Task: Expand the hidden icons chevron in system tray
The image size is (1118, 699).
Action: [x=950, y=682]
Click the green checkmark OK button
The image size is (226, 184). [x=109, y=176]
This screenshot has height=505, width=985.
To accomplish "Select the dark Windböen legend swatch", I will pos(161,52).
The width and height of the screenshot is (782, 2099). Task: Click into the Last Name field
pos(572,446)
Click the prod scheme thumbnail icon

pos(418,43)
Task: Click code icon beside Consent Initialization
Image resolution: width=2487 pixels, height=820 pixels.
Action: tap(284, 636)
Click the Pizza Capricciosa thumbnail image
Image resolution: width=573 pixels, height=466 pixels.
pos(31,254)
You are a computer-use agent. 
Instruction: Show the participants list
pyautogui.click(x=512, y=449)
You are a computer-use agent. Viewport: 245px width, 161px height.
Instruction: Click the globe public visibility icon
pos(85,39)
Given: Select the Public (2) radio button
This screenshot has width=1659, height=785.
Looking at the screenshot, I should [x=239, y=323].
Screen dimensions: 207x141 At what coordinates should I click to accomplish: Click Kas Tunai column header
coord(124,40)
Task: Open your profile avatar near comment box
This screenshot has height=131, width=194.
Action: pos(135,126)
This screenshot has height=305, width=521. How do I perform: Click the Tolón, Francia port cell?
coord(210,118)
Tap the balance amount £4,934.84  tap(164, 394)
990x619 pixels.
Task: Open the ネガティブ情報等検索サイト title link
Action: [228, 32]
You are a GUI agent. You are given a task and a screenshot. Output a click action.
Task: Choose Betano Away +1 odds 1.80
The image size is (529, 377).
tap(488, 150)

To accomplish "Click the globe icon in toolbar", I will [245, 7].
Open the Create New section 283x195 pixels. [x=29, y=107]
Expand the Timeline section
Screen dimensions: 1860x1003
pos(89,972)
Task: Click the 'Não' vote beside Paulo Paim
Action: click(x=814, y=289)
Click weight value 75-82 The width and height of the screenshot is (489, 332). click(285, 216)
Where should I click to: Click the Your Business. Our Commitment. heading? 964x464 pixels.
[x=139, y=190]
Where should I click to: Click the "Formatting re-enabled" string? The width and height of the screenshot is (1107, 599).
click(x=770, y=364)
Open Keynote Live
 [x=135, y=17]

+ + + + + + +

The answer should be one number only: how many lines in the listing hold "computer".

◆ Answer section ◆
2